**YOUR ASSIGNMENT**
Using the entries below, output each line exactly from the first through the one that contains "You are a computer-use agent. This".

**MATERIAL PROVIDED**
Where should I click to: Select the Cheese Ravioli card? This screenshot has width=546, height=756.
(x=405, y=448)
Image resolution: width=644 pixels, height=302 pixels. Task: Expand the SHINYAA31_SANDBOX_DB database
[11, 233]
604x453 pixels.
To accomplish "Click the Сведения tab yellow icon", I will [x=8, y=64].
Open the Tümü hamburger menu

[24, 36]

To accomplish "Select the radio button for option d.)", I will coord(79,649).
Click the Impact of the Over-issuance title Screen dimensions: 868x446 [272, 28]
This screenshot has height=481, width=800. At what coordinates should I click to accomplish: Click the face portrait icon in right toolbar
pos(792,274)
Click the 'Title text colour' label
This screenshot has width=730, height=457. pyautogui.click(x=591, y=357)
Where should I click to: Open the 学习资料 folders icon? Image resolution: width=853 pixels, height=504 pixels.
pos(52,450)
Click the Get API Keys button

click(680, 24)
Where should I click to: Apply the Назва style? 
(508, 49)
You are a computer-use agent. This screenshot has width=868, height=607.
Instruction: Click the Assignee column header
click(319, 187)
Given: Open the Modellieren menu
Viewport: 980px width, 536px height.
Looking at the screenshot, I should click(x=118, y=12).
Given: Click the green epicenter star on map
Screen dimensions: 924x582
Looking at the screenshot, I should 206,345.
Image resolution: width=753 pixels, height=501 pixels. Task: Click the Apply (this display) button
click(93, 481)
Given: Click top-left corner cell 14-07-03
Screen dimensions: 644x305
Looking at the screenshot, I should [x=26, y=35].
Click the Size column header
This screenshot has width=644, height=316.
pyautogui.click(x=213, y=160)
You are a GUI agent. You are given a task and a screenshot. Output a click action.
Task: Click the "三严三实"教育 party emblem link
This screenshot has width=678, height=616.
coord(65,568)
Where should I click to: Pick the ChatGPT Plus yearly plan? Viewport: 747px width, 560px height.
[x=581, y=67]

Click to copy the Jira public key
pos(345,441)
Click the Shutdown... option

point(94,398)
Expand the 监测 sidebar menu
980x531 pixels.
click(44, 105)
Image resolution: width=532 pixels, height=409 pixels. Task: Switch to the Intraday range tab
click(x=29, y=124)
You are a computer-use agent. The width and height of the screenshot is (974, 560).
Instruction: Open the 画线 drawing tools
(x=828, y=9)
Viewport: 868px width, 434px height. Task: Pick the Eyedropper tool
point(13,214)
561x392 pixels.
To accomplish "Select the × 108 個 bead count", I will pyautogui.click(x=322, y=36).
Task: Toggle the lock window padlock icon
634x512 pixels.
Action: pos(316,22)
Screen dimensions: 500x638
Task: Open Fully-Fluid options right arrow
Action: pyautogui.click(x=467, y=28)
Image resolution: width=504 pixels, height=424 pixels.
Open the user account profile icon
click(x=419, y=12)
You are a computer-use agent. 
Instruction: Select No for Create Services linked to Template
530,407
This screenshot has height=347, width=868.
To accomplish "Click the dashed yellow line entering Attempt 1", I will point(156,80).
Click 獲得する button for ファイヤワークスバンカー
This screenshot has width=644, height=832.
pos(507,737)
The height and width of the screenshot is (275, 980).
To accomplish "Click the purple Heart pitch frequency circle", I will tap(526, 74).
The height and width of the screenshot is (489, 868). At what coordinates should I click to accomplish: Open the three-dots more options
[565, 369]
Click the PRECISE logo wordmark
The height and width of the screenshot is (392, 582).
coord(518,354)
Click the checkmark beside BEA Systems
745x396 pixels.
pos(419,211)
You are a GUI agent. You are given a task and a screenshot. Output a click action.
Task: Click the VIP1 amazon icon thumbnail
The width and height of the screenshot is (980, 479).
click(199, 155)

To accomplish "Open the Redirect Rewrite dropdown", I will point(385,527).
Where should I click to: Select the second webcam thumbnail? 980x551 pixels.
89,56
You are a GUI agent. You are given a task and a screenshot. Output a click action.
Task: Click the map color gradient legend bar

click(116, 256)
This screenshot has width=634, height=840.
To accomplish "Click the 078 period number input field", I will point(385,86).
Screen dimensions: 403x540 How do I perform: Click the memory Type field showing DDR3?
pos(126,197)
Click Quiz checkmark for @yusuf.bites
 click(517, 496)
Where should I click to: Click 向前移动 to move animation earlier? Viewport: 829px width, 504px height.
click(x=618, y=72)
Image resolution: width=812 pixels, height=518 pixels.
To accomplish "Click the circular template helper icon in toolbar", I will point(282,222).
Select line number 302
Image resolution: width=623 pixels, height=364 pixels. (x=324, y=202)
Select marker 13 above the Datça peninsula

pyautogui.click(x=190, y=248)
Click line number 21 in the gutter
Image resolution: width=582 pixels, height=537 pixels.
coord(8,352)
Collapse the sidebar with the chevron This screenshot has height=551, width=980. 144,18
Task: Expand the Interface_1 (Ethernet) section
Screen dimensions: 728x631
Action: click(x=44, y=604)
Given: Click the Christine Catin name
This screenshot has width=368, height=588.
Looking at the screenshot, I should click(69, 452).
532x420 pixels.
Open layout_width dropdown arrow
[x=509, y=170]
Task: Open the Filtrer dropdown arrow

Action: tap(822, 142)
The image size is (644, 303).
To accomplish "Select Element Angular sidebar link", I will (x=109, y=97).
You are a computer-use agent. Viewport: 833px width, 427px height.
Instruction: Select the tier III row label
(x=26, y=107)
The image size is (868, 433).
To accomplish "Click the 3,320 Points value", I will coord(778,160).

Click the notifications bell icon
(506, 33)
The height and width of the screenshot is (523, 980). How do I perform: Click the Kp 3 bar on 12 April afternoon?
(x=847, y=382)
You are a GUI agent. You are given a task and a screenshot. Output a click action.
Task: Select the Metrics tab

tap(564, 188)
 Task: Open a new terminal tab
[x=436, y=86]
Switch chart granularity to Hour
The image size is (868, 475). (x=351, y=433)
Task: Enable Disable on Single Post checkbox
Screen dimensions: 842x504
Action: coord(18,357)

**WRITTEN SOLUTION**
Where should I click to: Select the Cheese Ravioli card? This screenshot has width=546, height=756.
(x=405, y=448)
Image resolution: width=644 pixels, height=302 pixels. Task: Expand the SHINYAA31_SANDBOX_DB database
[11, 233]
604x453 pixels.
To accomplish "Click the Сведения tab yellow icon", I will [x=8, y=64].
Open the Tümü hamburger menu

[24, 36]

To accomplish "Select the radio button for option d.)", I will coord(79,649).
Click the Impact of the Over-issuance title Screen dimensions: 868x446 [272, 28]
This screenshot has height=481, width=800. At what coordinates should I click to accomplish: Click the face portrait icon in right toolbar
pos(792,274)
Click the 'Title text colour' label
This screenshot has width=730, height=457. pyautogui.click(x=591, y=357)
Where should I click to: Open the 学习资料 folders icon? Image resolution: width=853 pixels, height=504 pixels.
pos(52,450)
Click the Get API Keys button

click(680, 24)
Where should I click to: Apply the Назва style? 
(508, 49)
You are a computer-use agent. This screenshot has width=868, height=607.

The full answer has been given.